DATA TO PROCESS: Begin

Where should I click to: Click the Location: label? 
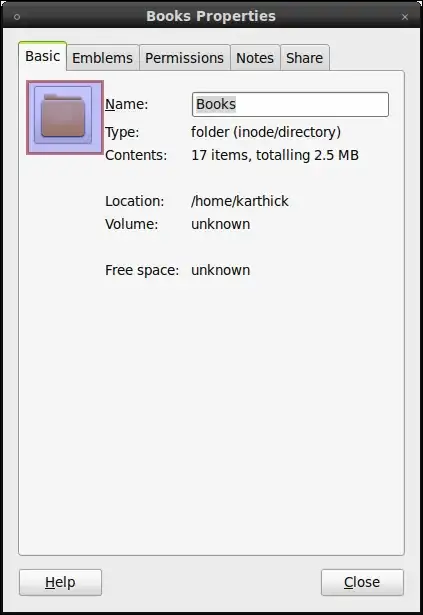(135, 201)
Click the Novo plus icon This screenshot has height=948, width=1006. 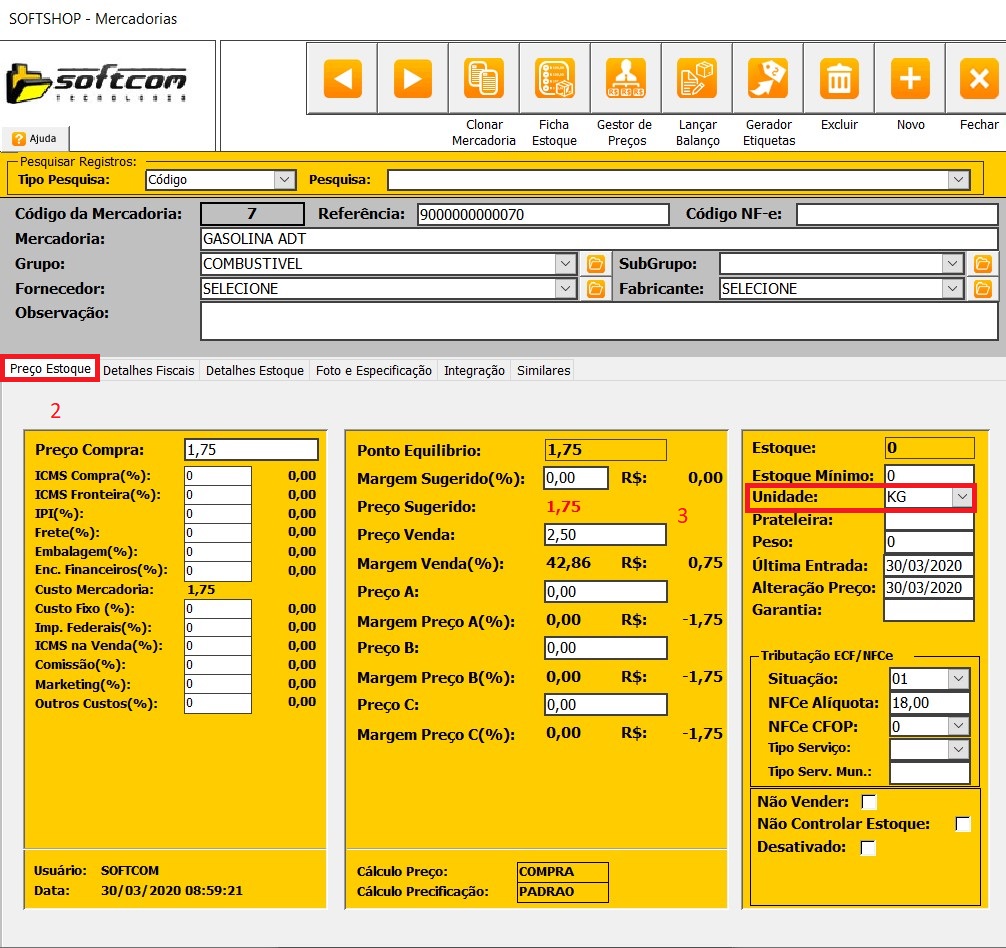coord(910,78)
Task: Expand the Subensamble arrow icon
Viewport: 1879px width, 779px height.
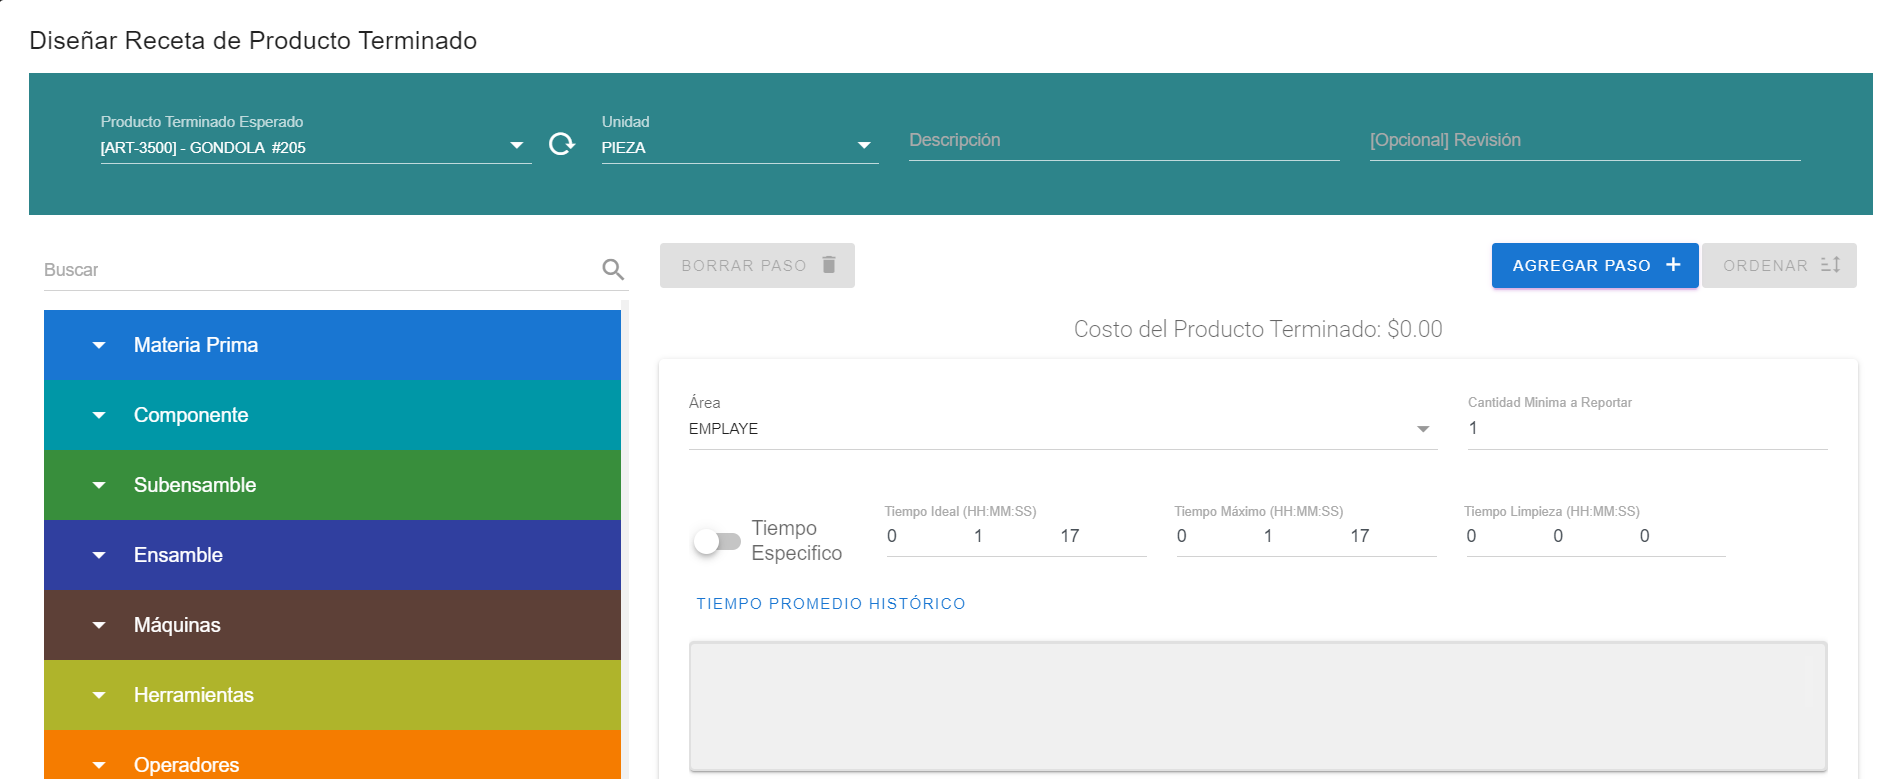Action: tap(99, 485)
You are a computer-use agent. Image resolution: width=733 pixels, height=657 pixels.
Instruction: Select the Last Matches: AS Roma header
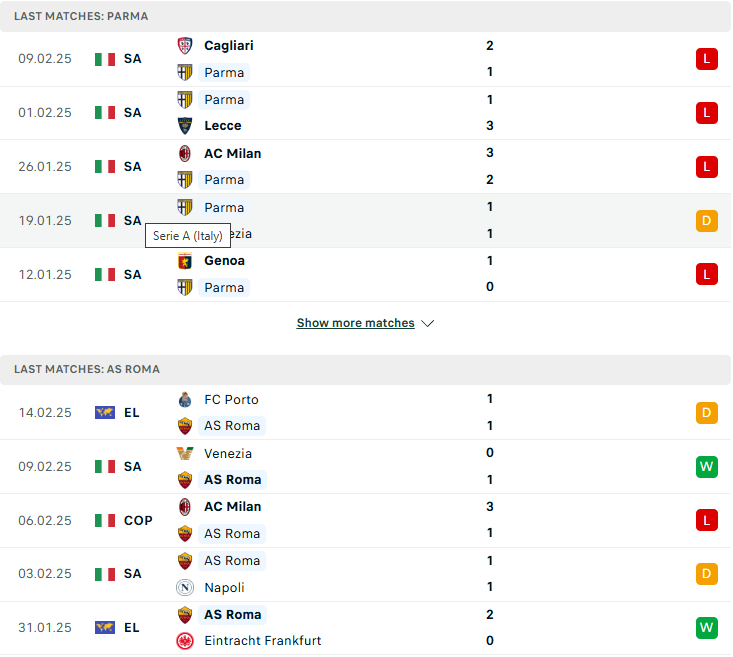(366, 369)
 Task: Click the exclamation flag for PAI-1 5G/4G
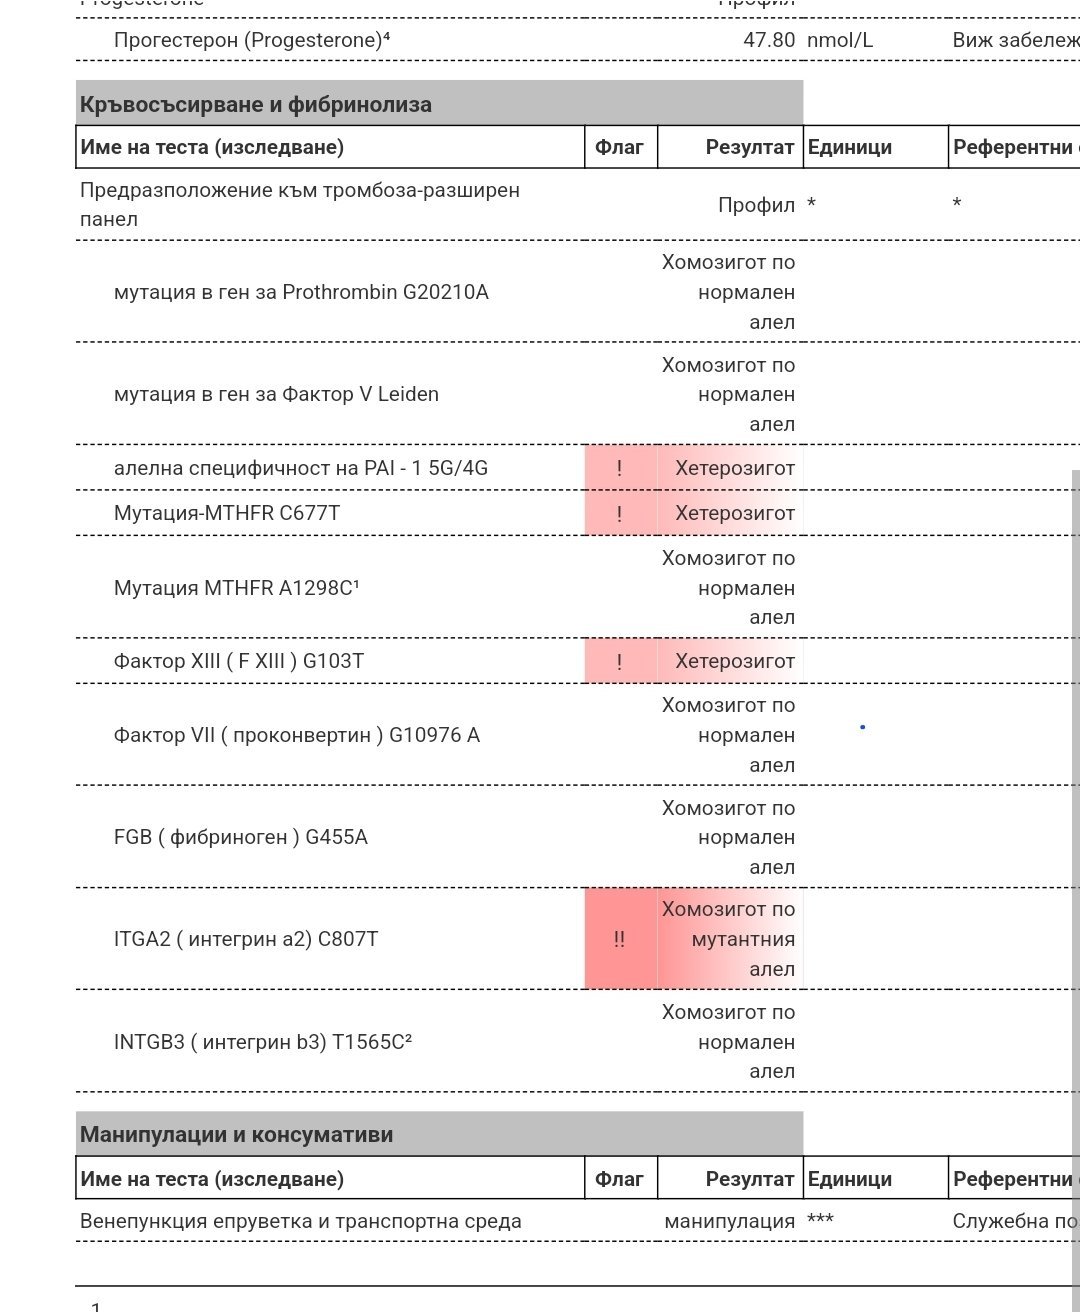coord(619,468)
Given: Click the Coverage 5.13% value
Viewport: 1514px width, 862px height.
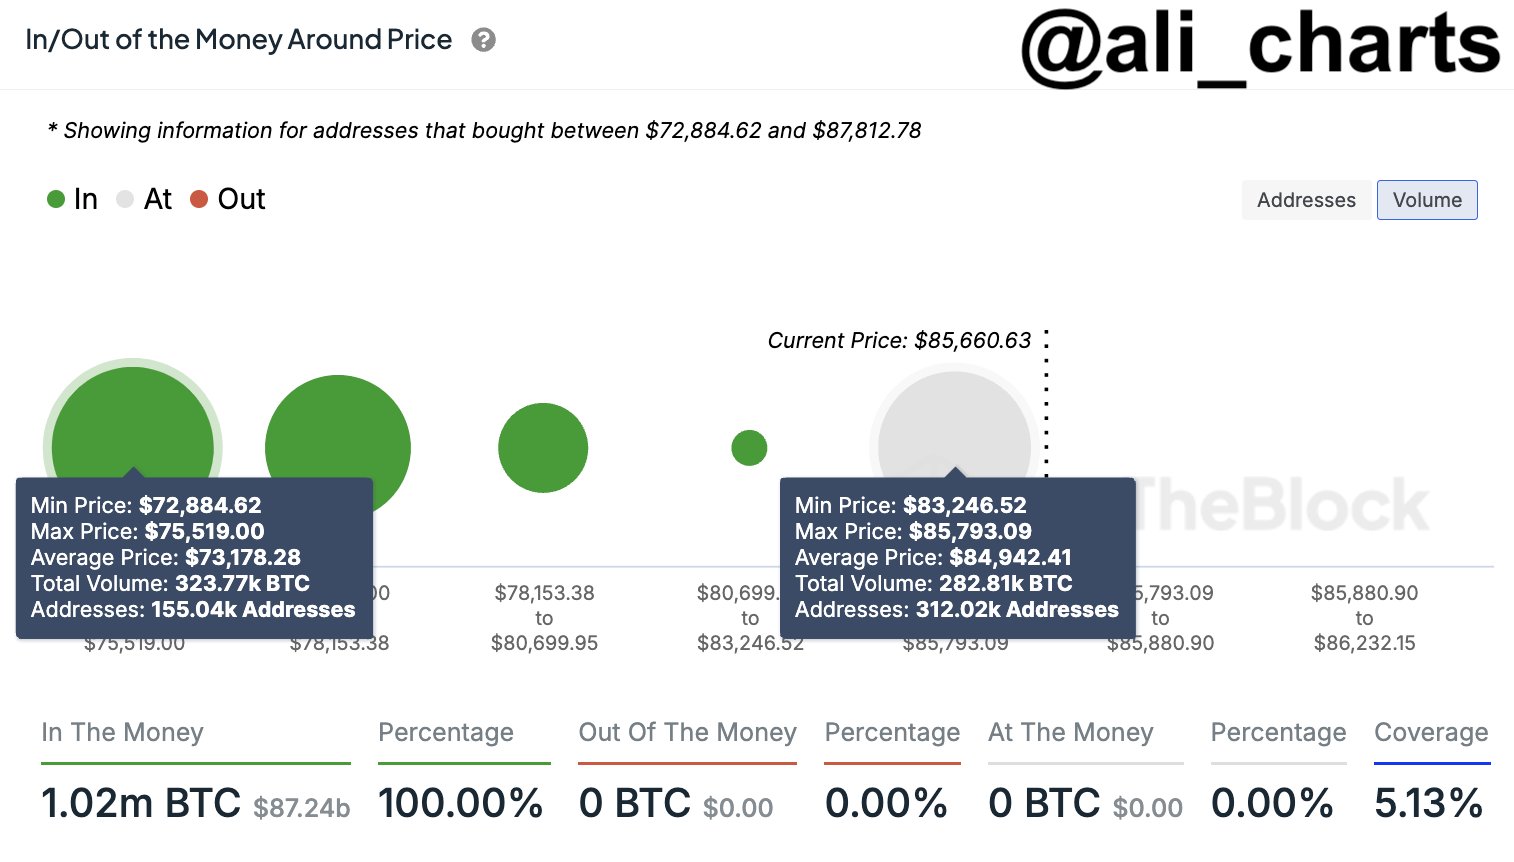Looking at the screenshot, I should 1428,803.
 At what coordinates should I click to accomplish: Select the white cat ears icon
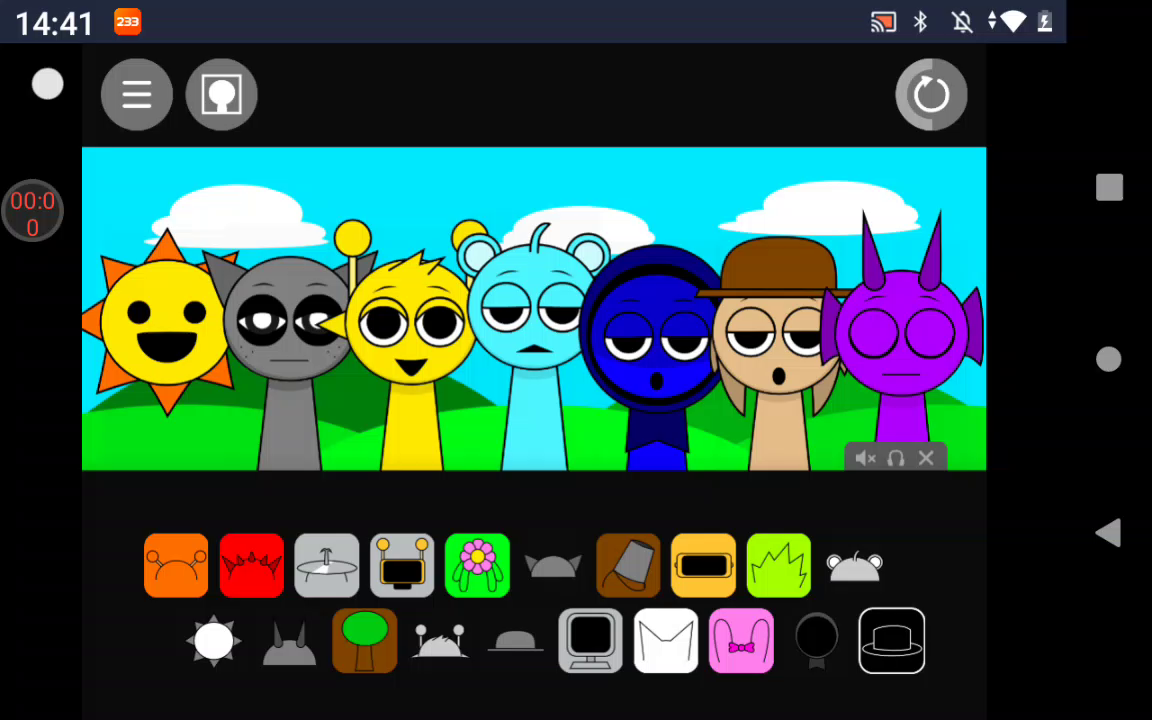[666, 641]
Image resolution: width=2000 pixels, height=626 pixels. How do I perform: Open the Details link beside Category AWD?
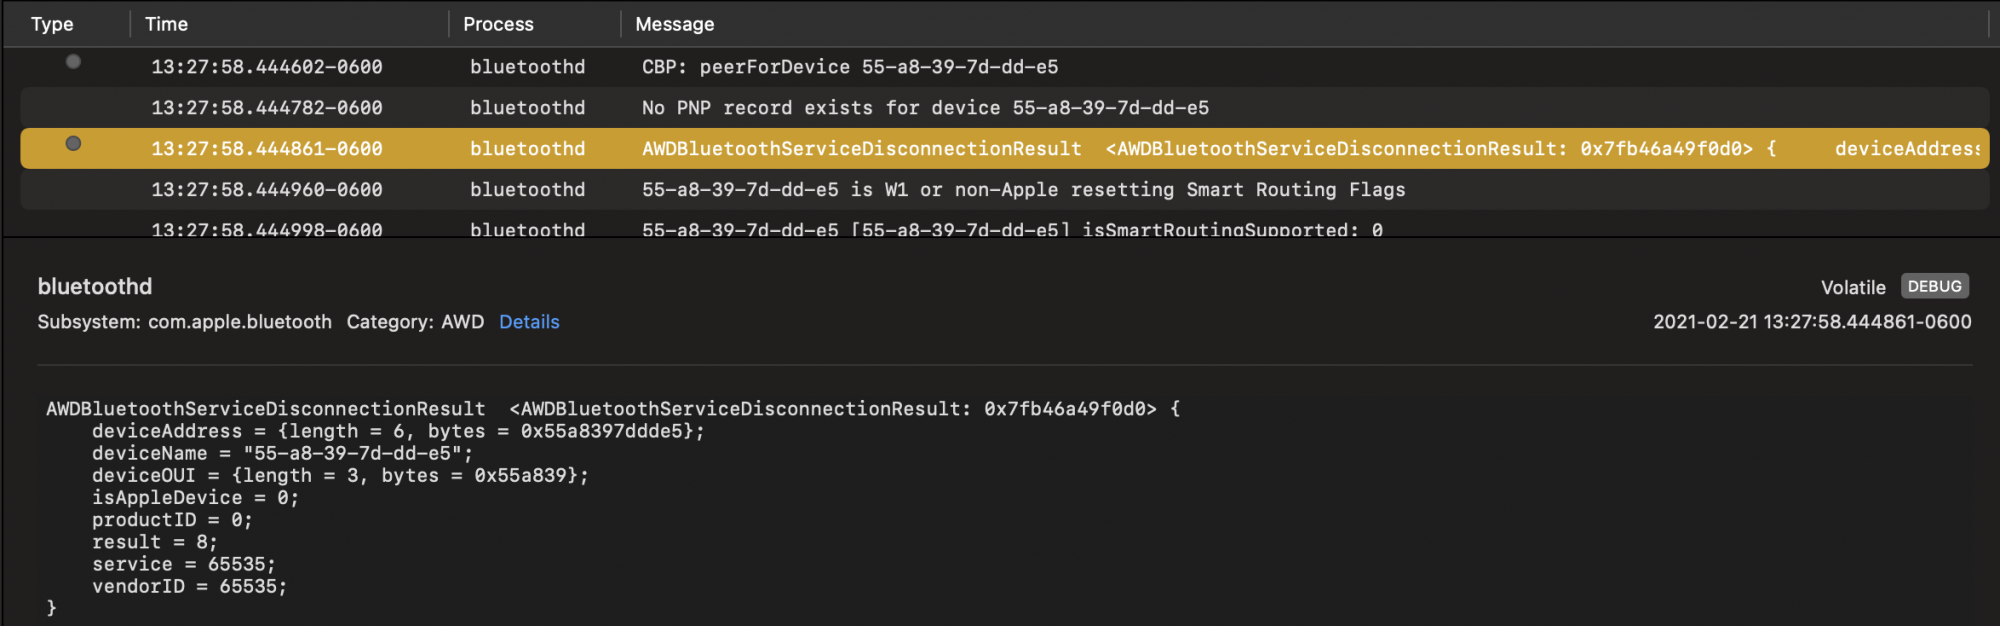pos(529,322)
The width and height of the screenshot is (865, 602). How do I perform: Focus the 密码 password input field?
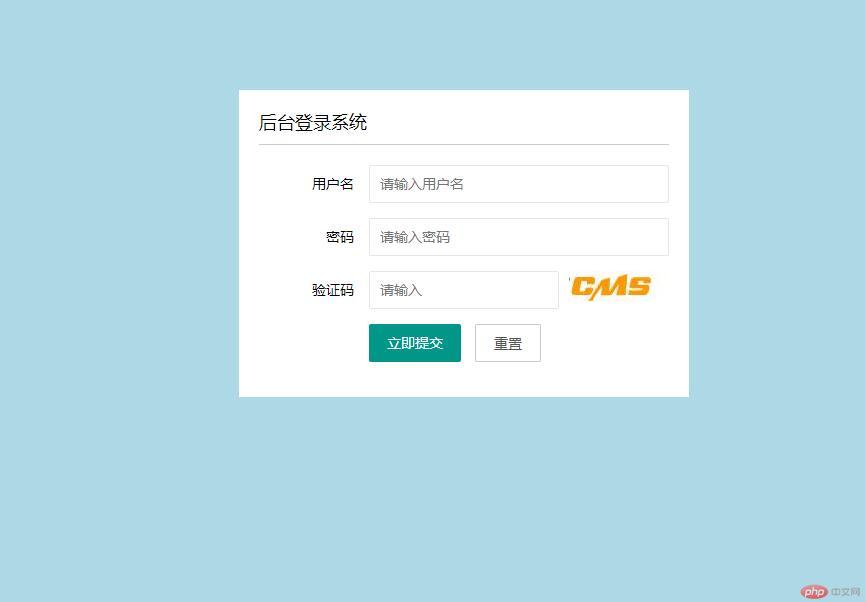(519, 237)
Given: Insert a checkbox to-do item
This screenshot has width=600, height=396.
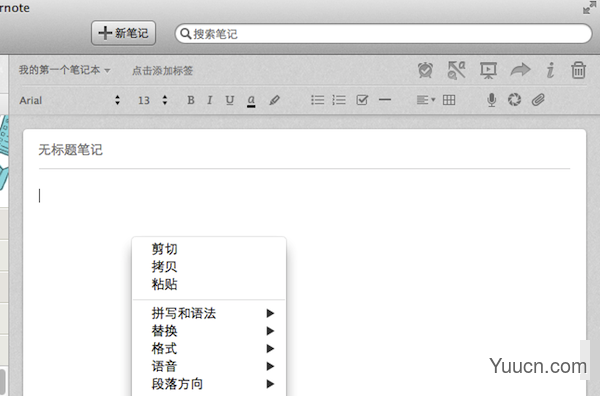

DATA TO PROCESS: End

Each line containing "Given" belongs in the answer; pick these out of the material and copy them.

- [ANSWER BOX]
Given: Click the Coverage 5.13% value
Given: Insert a checkbox to-do item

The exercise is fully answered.